> [Task to carry out]: Every entry needs to be written out again exactly, with its pictures removed.

> [Data listing]:
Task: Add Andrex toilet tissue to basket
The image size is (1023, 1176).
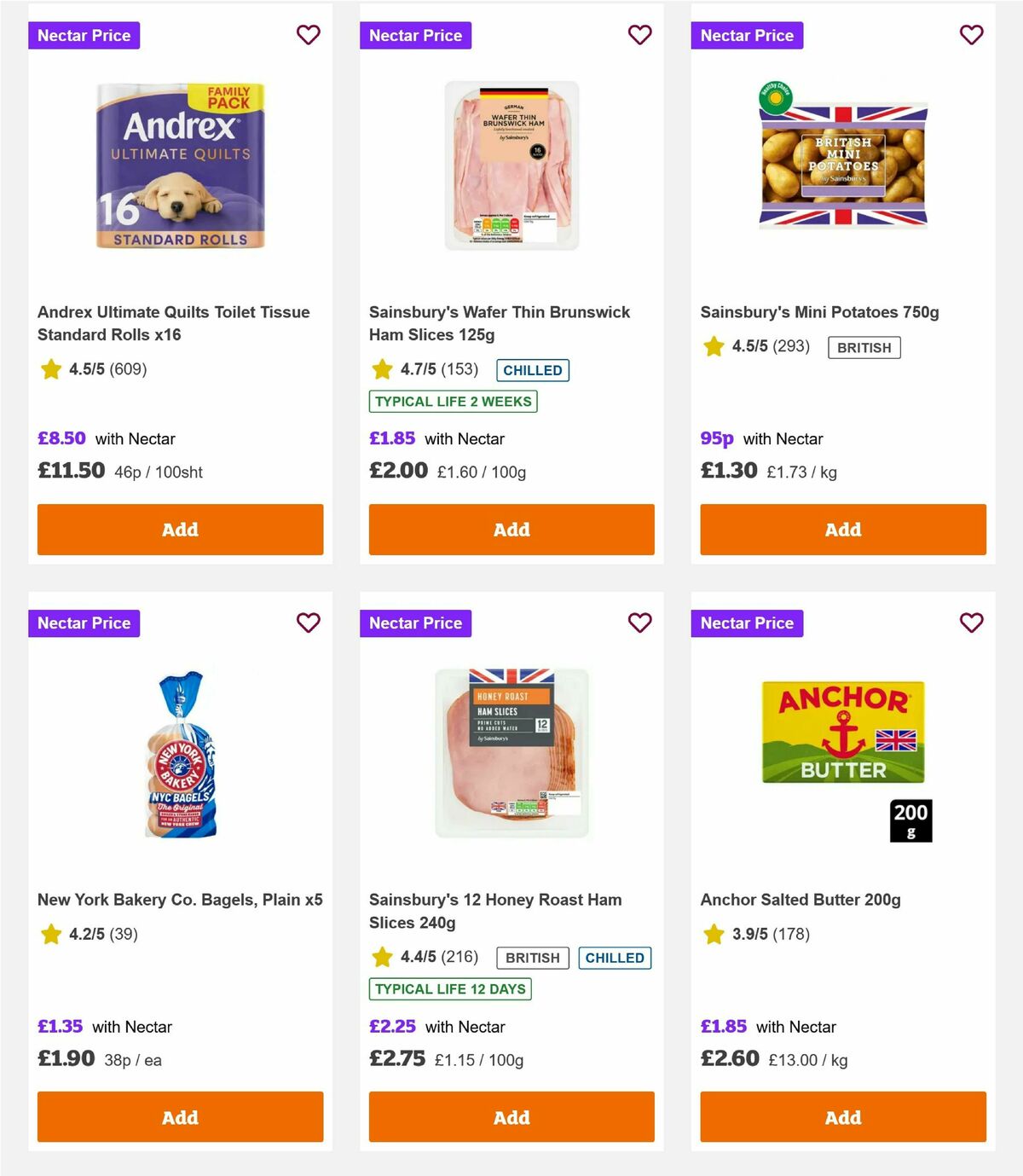Action: point(180,530)
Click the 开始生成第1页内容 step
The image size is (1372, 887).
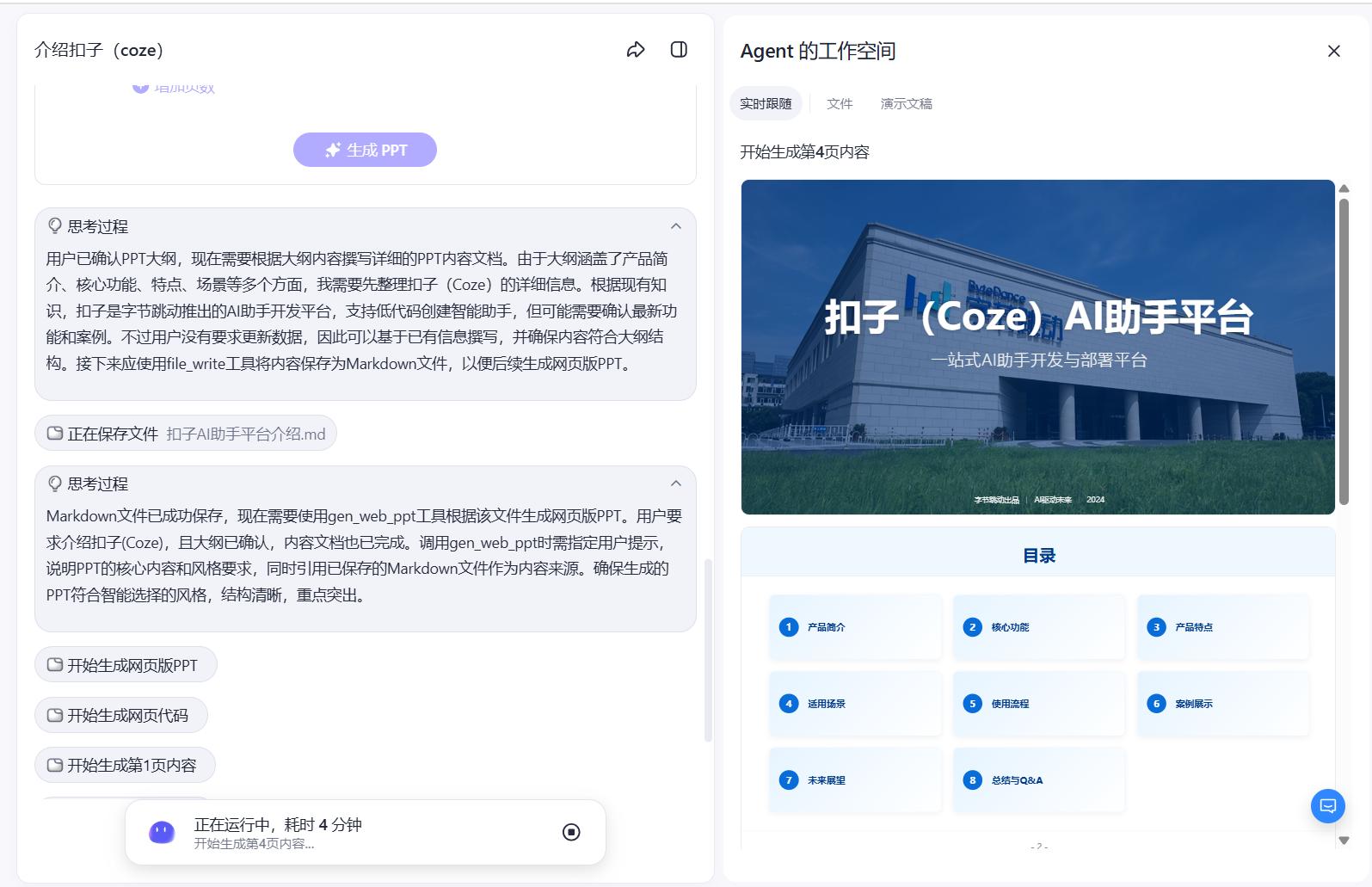click(x=125, y=765)
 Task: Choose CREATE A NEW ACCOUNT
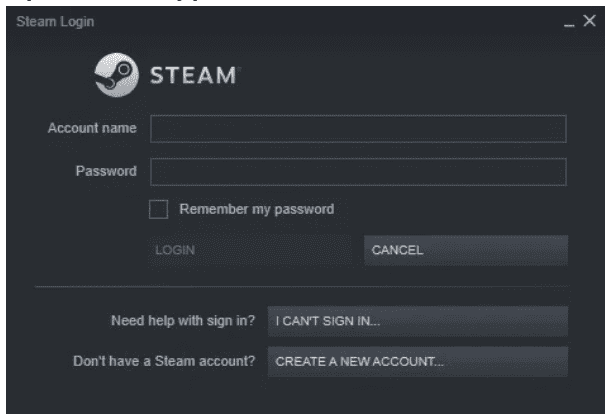[x=417, y=361]
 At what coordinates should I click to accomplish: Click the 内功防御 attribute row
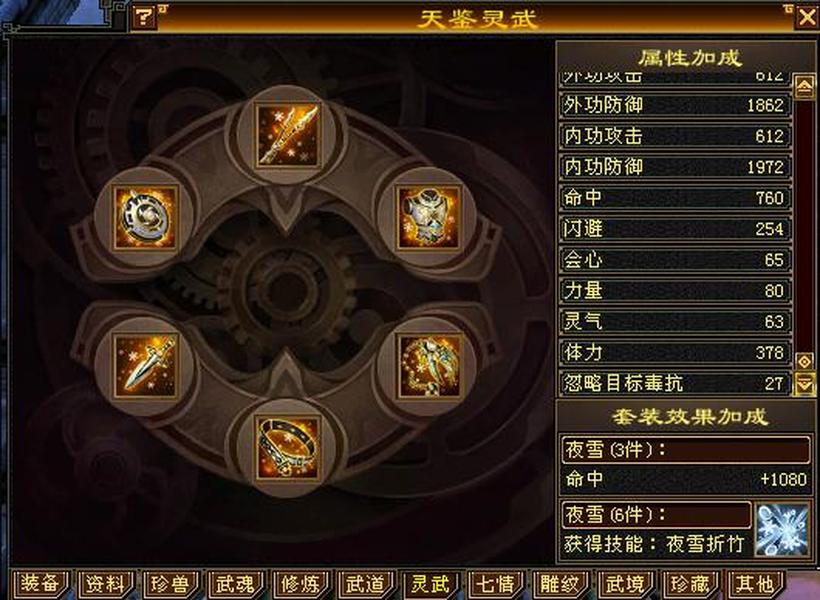(x=675, y=167)
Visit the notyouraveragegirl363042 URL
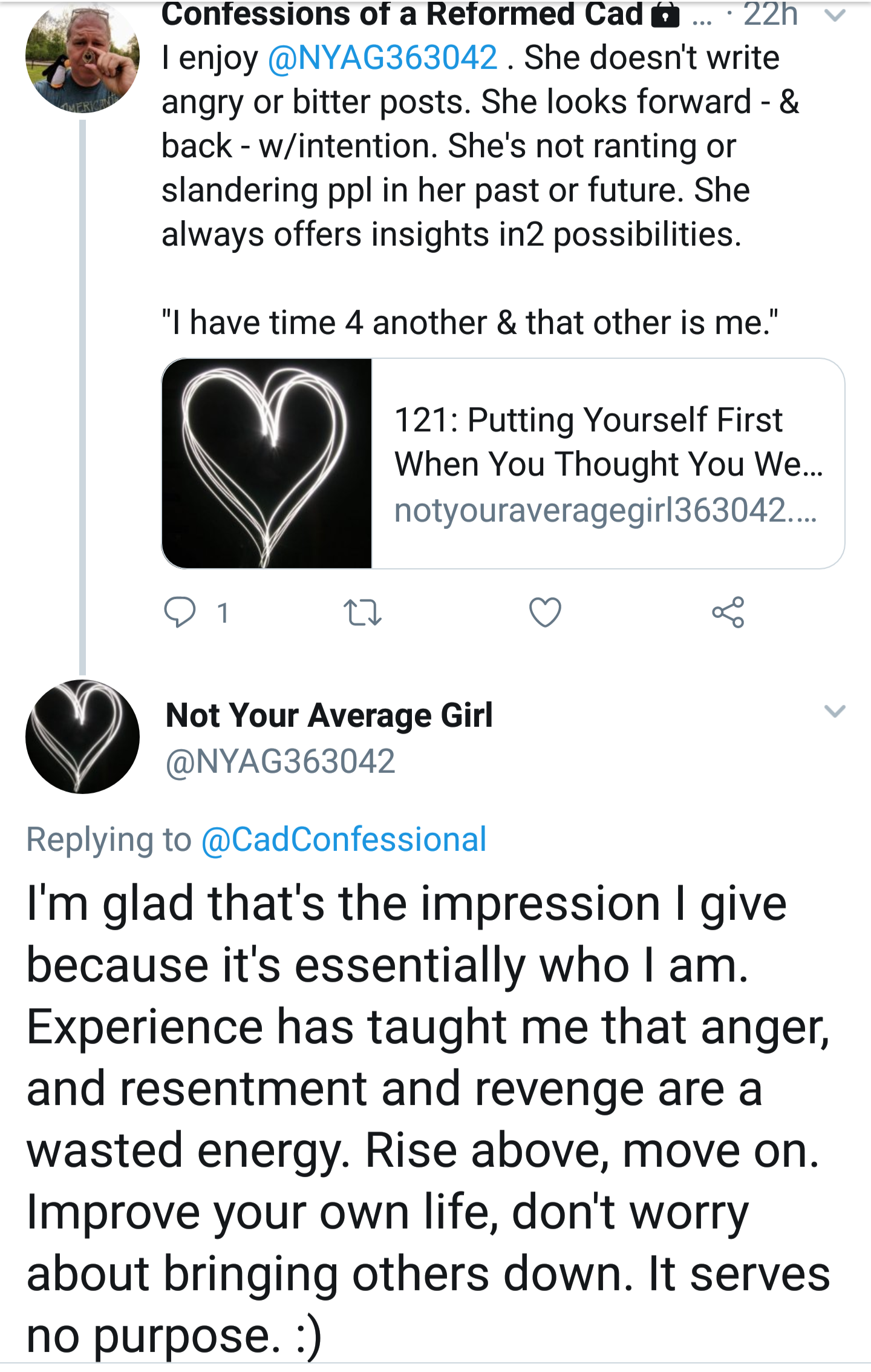The height and width of the screenshot is (1372, 871). 605,510
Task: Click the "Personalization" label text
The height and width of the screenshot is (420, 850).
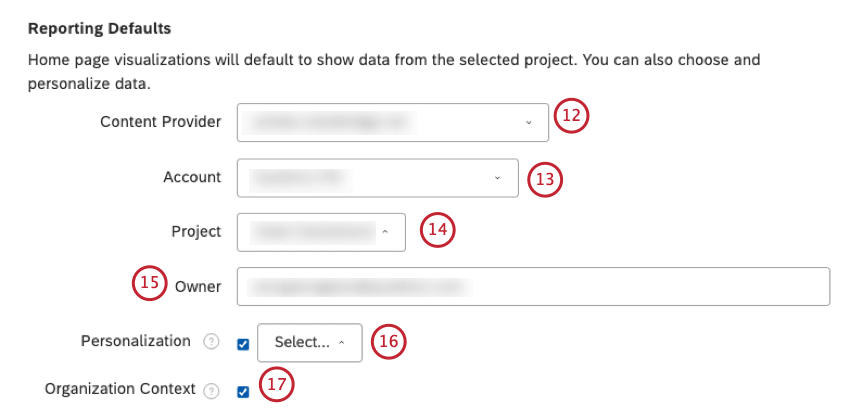Action: point(135,341)
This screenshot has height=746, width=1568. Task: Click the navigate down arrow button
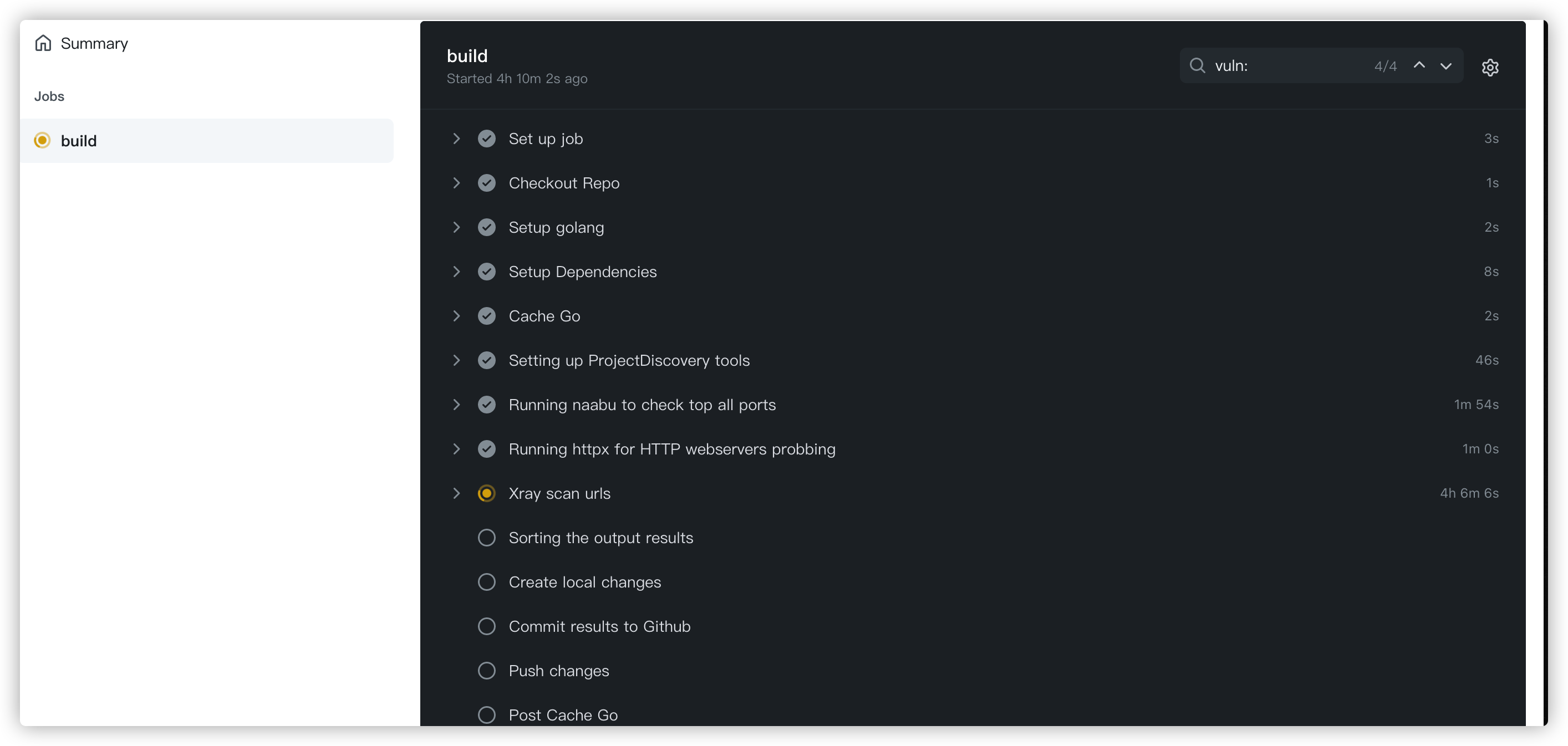(1447, 65)
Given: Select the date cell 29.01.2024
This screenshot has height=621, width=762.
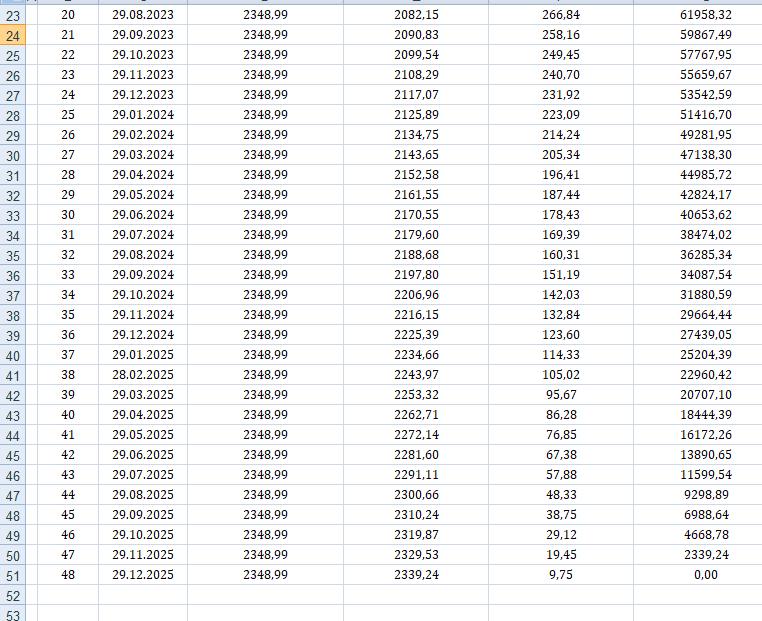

> [Output for this exercise]:
Task: Add Andrex toilet tissue to basket
The image size is (1023, 1176).
Action: point(180,530)
Click the 开始生成第1页内容 step
The image size is (1372, 887).
click(x=125, y=765)
 Task: Choose CREATE A NEW ACCOUNT
[x=417, y=361]
 At what coordinates should I click to accomplish: Click the 内功防御 attribute row
(x=675, y=167)
Visit the notyouraveragegirl363042 URL
The height and width of the screenshot is (1372, 871). 605,510
Task: Click the "Personalization" label text
The height and width of the screenshot is (420, 850).
Action: point(135,341)
This screenshot has height=746, width=1568. Task: Click the navigate down arrow button
(1447, 65)
Given: Select the date cell 29.01.2024
This screenshot has height=621, width=762.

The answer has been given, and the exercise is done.